Saber Sloth


The before the next venture, Circe has considered several solutions for the tunnel rails. The easiest was, well, kneepads and gloves. Maybe the hand guards that roller skaters user, possibly elbow guards too. But that sounded time consuming. A cart would be more mechanical, which was her jam.


The primary issue was getting the size and alignment right. Which could have been done with a tape measure, notepad, diagrams, etc. Or, she could just be lazy. Take the plywood board and rollers, set them on the rail, secure with vices, and bolt them in when aligned.


There was an initial problem with getting up there though. The lack of stairs would make it a pain.


So, Circe fixed that problem. More accurately, she got a cheap set of plastic pool stairs. The kind you could remove so you don't have to monitor your kids climbing up them to jump into the prefab pool kind. Take the leftover construction material, she made an elevated platform as the base. Technically two stacked which made it high enough to work as a stairs.


2 hours later



It wasn't pretty, but it was cheap, effective, and Brownie's Boone let her cheat on the time. All would think her awesome for that. If it wasn't cheap plastic stairs on a scrap wood platform.


Then came the matter of rigging the trolley, cart, thing. Flatbed mine cart, sure that. Circe had the plywood beds to stack together. The power tools to bolt things in place, the vices to hold it while she bolted it, her own Hedgespun super-tool, and of course the wheels.


It'd just take her some time. Wouldn't do to misalign things and make it harder, she wanted it to be nice.


Hours later



That took way longer than she expected. And her arms were starting to hurt too. But at least the "vehicle" was complete. Save for two other things.

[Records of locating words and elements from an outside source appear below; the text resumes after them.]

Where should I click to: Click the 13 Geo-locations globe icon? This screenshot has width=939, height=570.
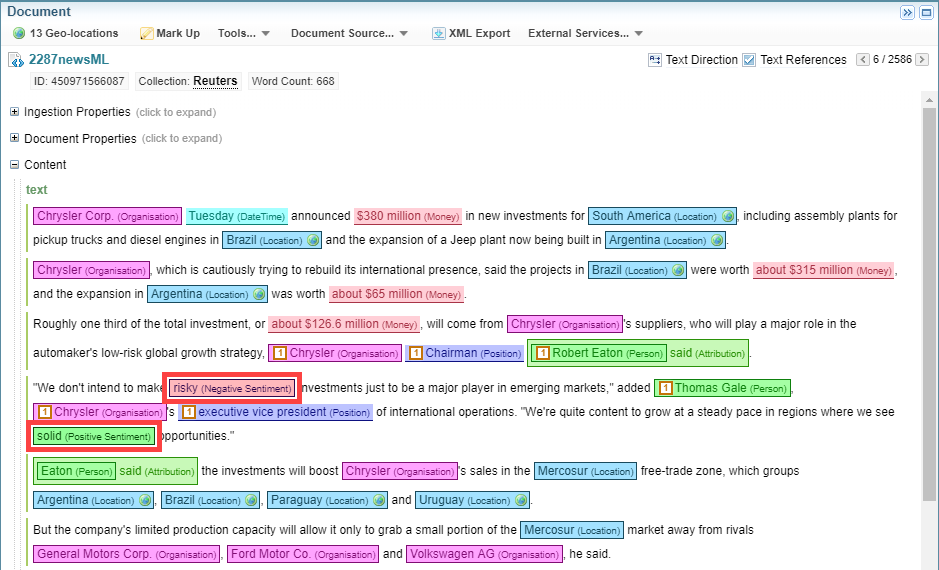18,33
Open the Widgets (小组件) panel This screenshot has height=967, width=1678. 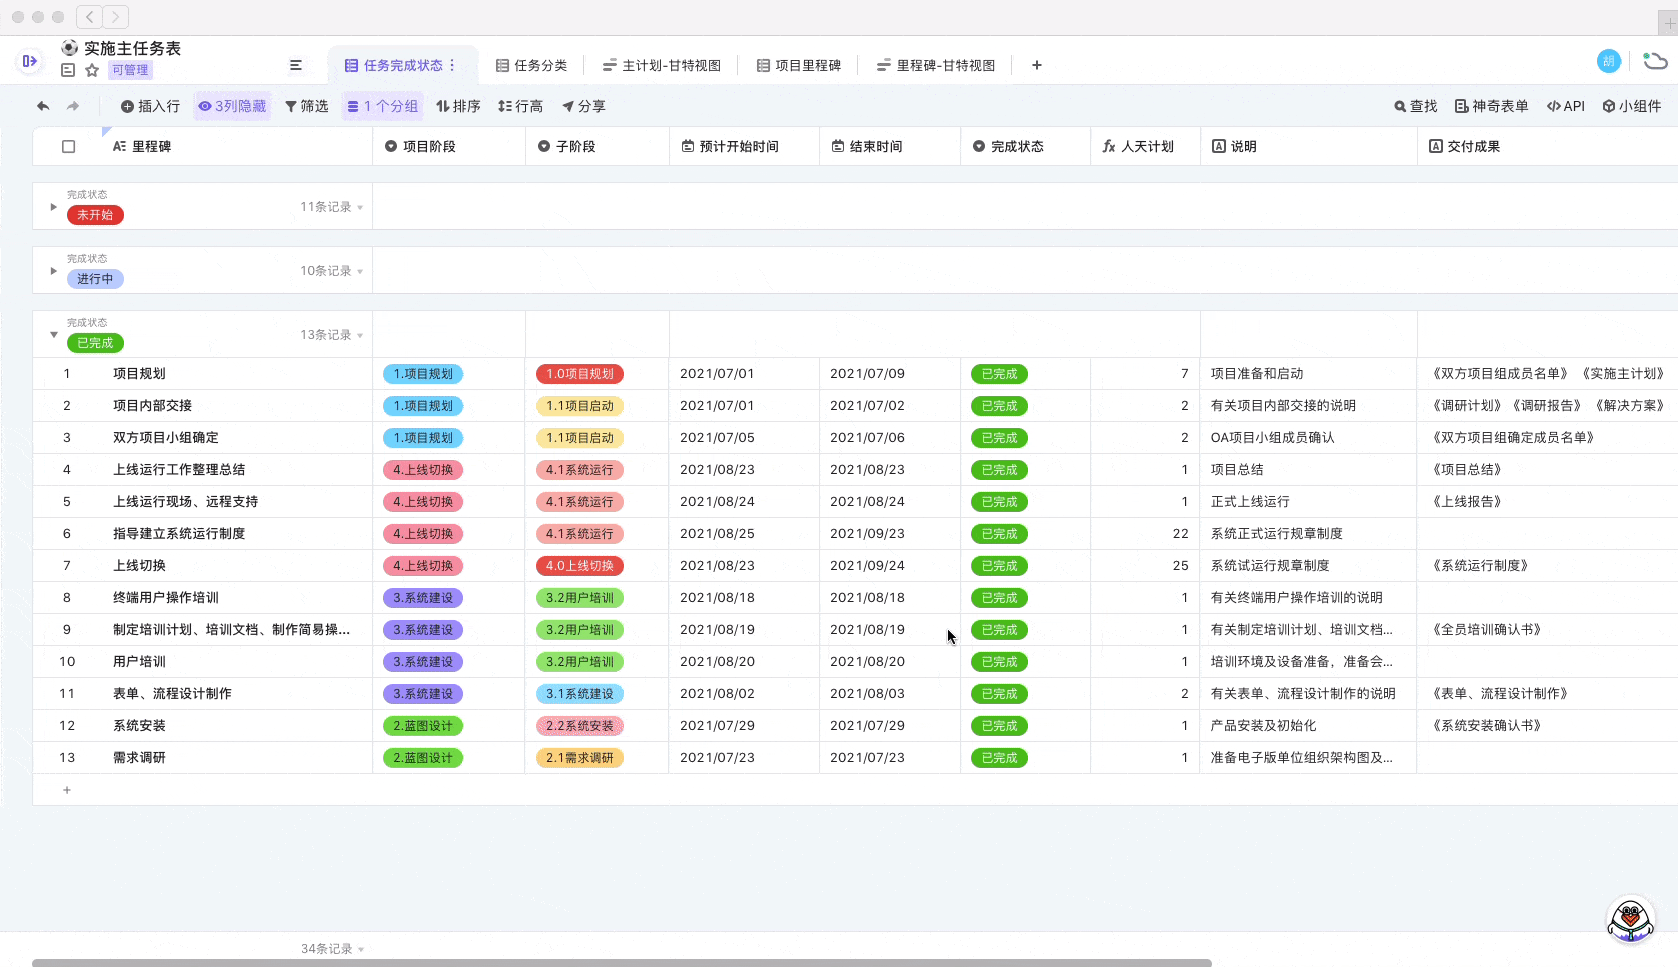[1631, 106]
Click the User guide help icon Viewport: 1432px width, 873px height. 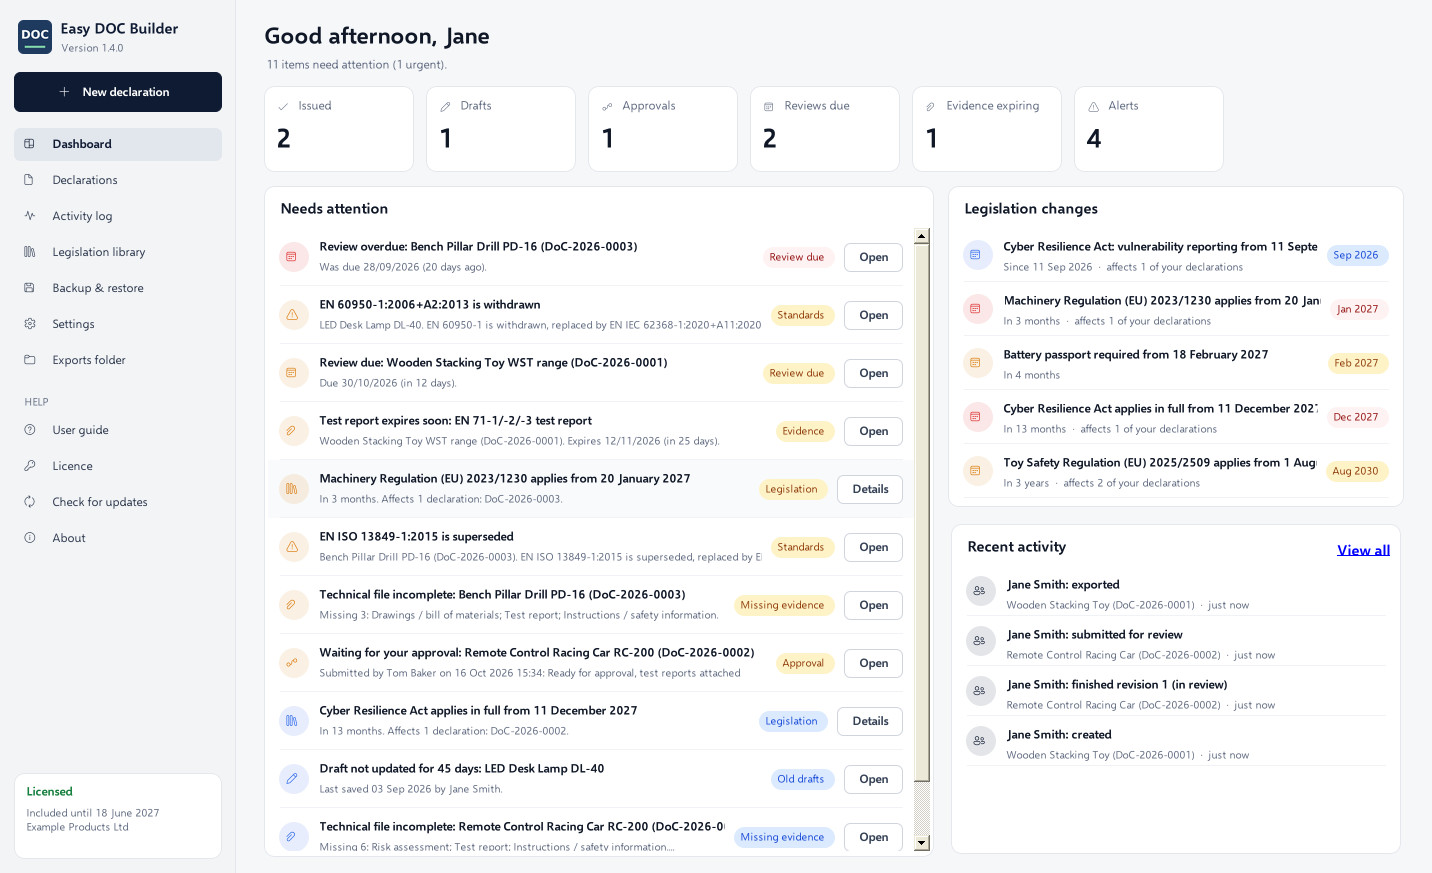point(30,430)
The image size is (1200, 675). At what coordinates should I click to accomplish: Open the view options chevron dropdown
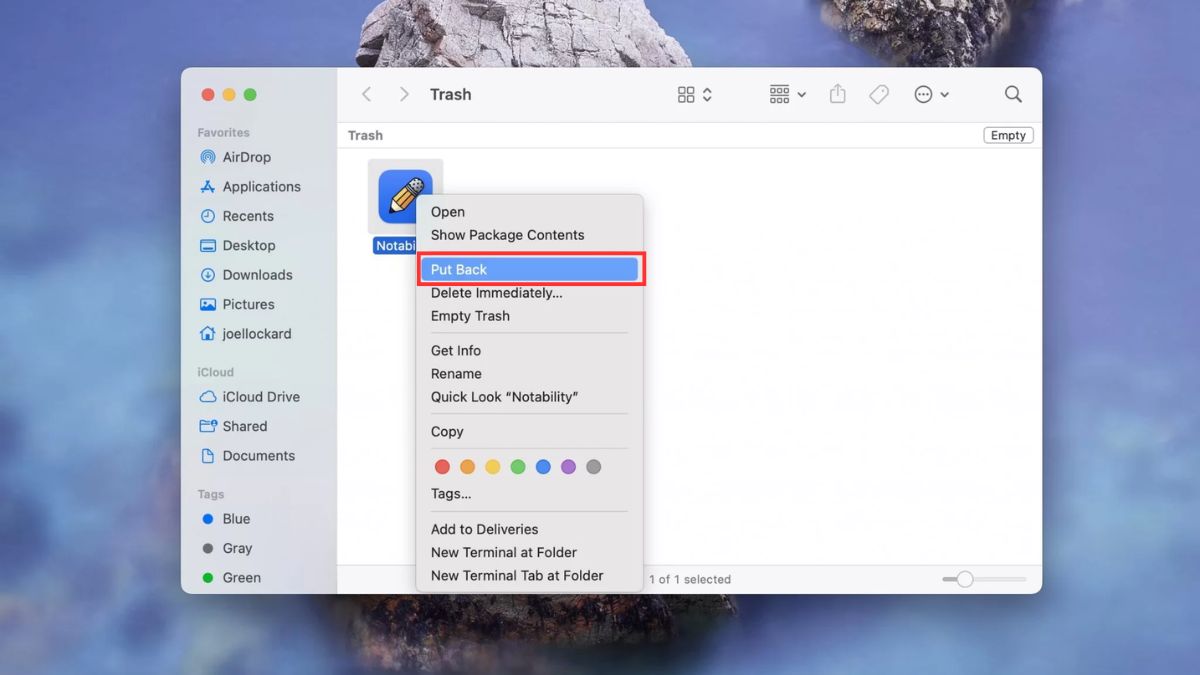point(706,94)
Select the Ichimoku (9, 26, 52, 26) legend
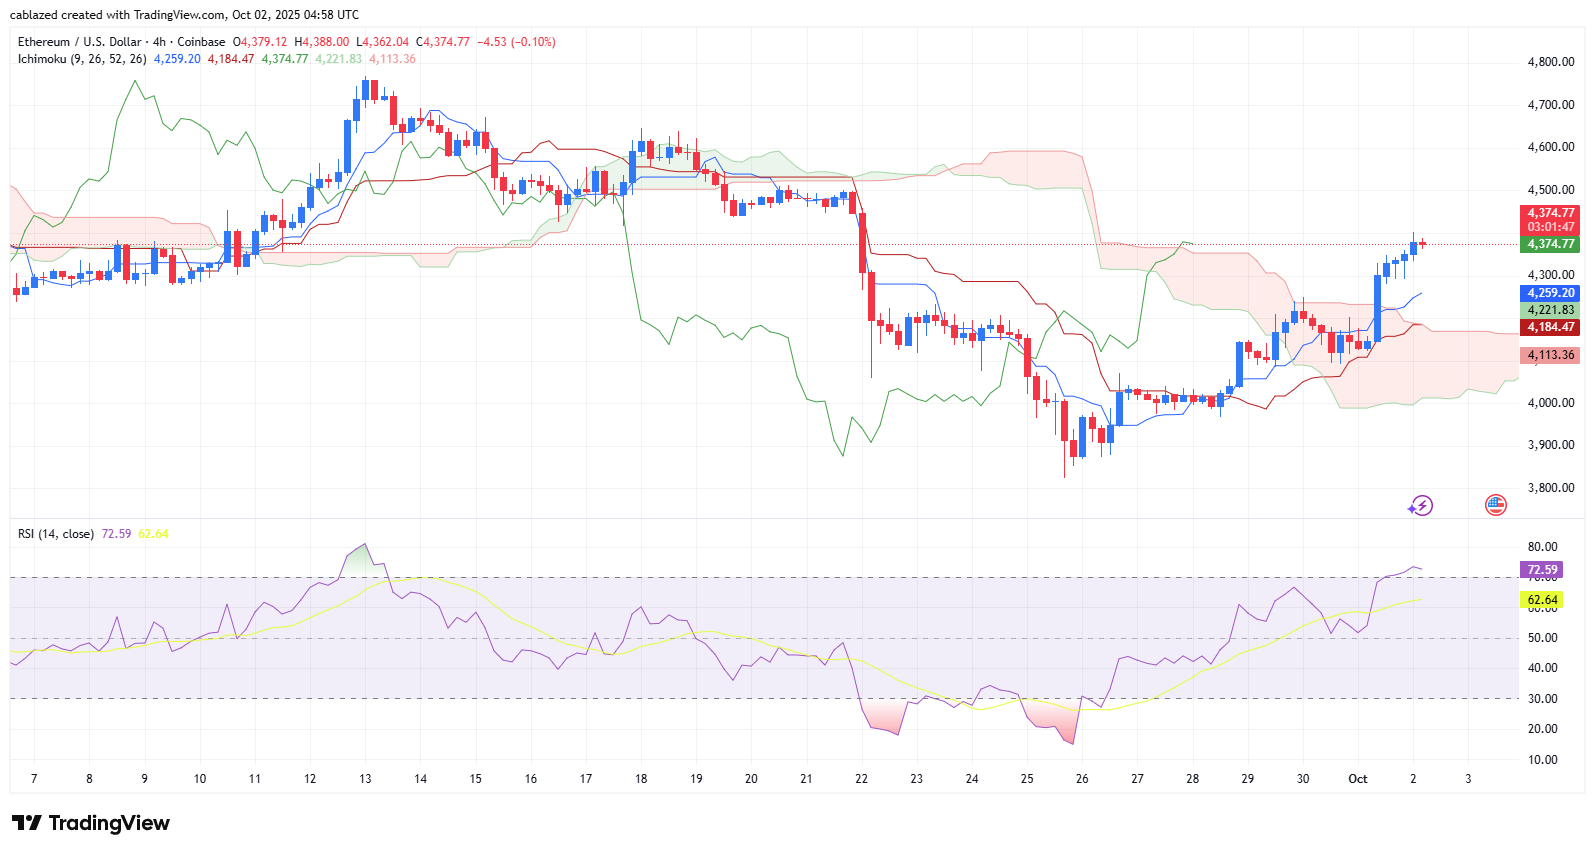The width and height of the screenshot is (1595, 853). coord(82,59)
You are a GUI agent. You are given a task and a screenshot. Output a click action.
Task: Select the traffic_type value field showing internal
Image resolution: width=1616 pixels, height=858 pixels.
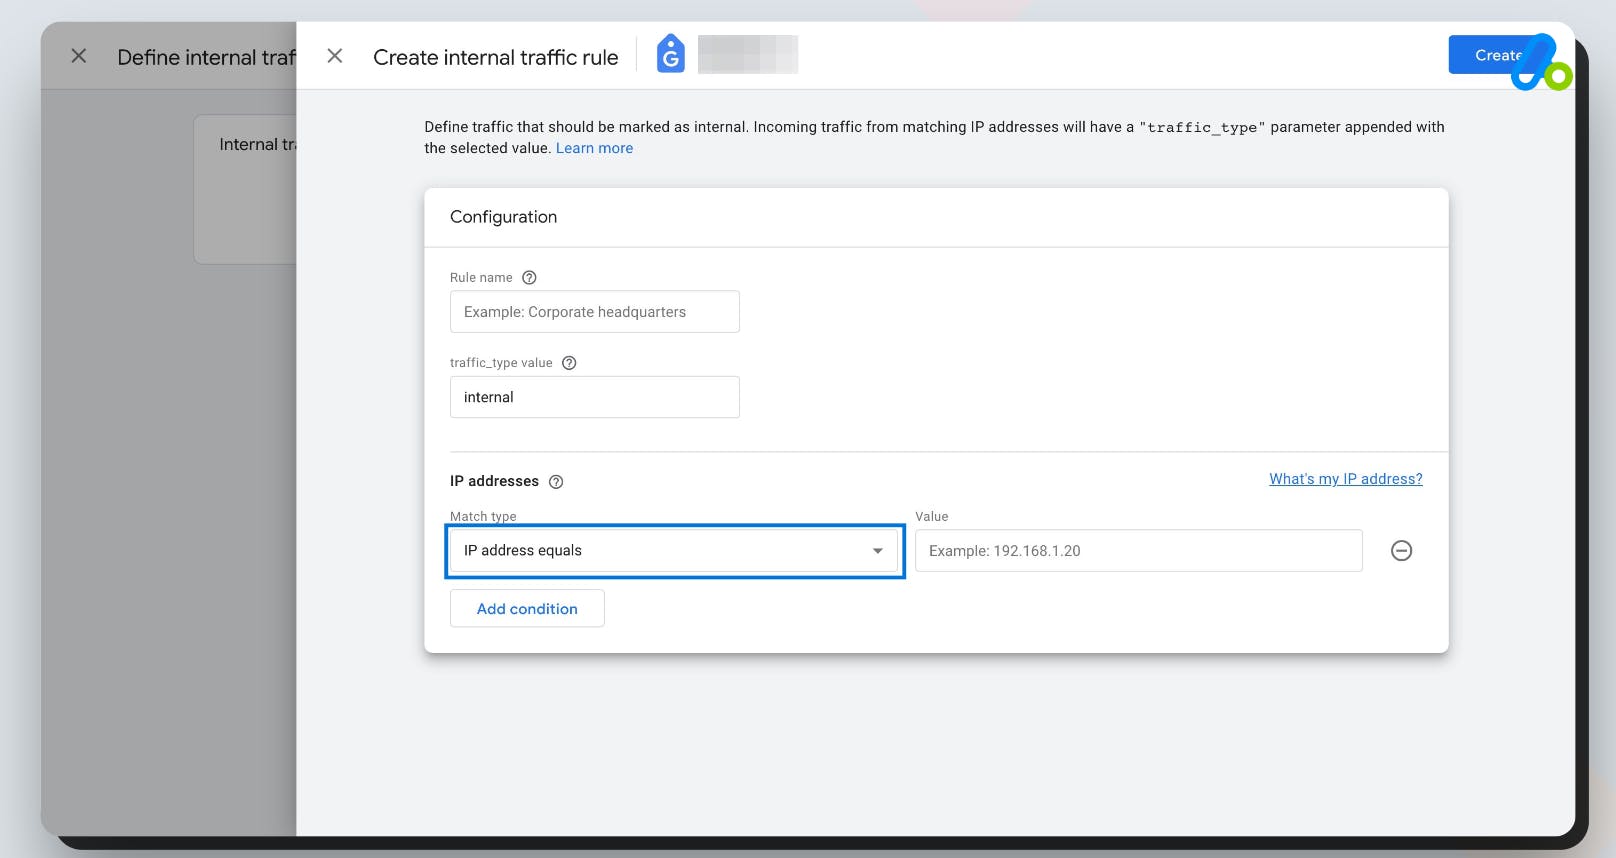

Retrieval and propulsion. The retrieval option Circe had considered was the same that lifeguards used. Hand crank reel and rope. She did "find" a 1500' length. It was for dragging folks out of water, so it should work on a wheeled machine. Except that Circe did the math. Quarter mile? Not likely.


The propulsion was easier. Same method that folks used to propel themselves across horizontal snowed in territory. Ski-poles. Children's size in this case, like a gondola. Totally like a gondola.


Circe was fairly certain SOMEBODY will complain that she didn't make an old timey hand pump rail car. Never mind that even the shortest Lost in town wouldn't be able to stand on the cart to do the pumping, there will be whining. They want a more automated system, give her time. And funding. And an electric scooter to cannibalize.


Circe was done with this for now. She had to check the batteries of the hard hat lights now. And the radios. Okay, she wasn't done yet.